DOCUMENT SEGMENT:
.....

Automated Nanocrystalline Sponge Workflow Enabled by 3D Electron Diffraction
Sofiia Butonova, Yinlin Chen, Jung Cho, Marcus Wallin, Zhehao Huang, Xiaodong Zou

TL;DR
A new automated workflow using nanocrystalline sponges and 3D electron diffraction enables high-throughput structural analysis of organic molecules.
Contribution
An automated workflow combining nanocrystalline sponges and 3D electron diffraction for high-throughput structural analysis of organic molecules.
Findings
A nanocrystalline bismuth-based MOF (SU-100) was successfully used as a crystalline sponge for 10 organic molecules.
3D electron diffraction data enabled automated identification and refinement of guest molecules under low electron fluence and cryogenic conditions.
Guest molecules in SU-100 pores are arranged periodically through coordination, hydrogen, and π–π stacking interactions.

.....

LISTED RECORDS:
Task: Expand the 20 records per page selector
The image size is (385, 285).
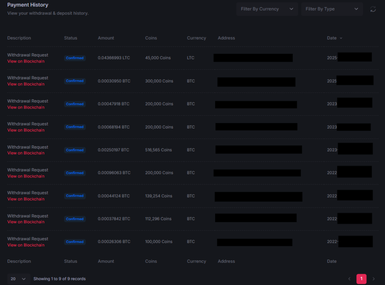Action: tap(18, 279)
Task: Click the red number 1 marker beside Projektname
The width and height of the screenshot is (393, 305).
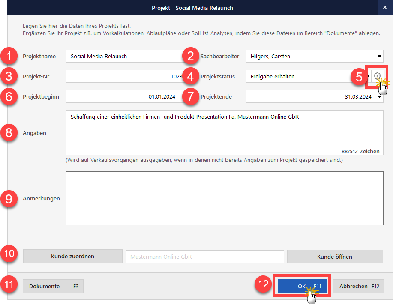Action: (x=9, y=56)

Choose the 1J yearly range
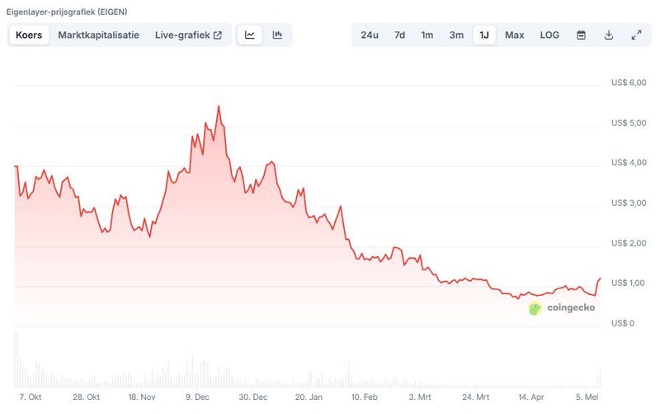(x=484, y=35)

.....

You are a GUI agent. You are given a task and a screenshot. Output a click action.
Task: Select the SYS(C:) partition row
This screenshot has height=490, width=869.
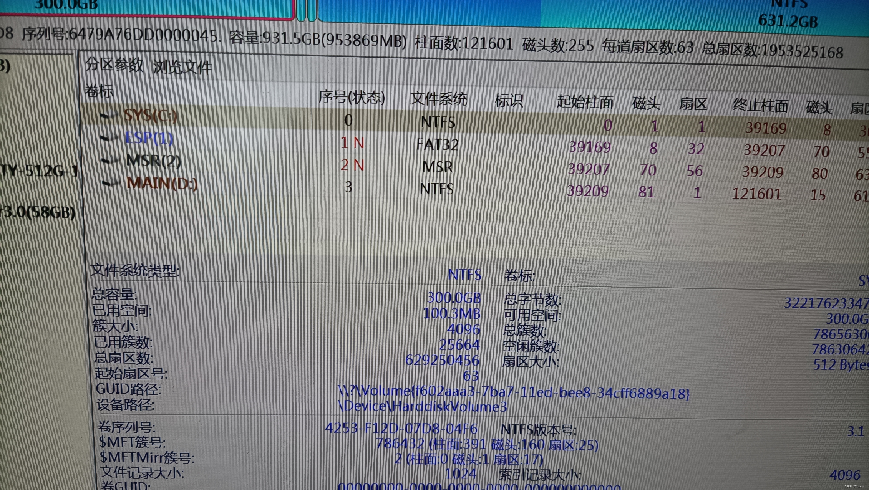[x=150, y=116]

.....

WHAT THIS EXERCISE ASKS:
**1)** From the nanocrystalline sponge summary, extract the passage starting with "Contribution" and going on through "10 organic molecules.".
**2)** In the nanocrystalline sponge summary, what conditions were used when 3D electron diffraction data enabled automated identification and refinement of guest molecules?

RESPONSES:
**1)**
Contribution
An automated workflow combining nanocrystalline sponges and 3D electron diffraction for high-throughput structural analysis of organic molecules.
Findings
A nanocrystalline bismuth-based MOF (SU-100) was successfully used as a crystalline sponge for 10 organic molecules.

**2)** Low electron fluence and cryogenic conditions.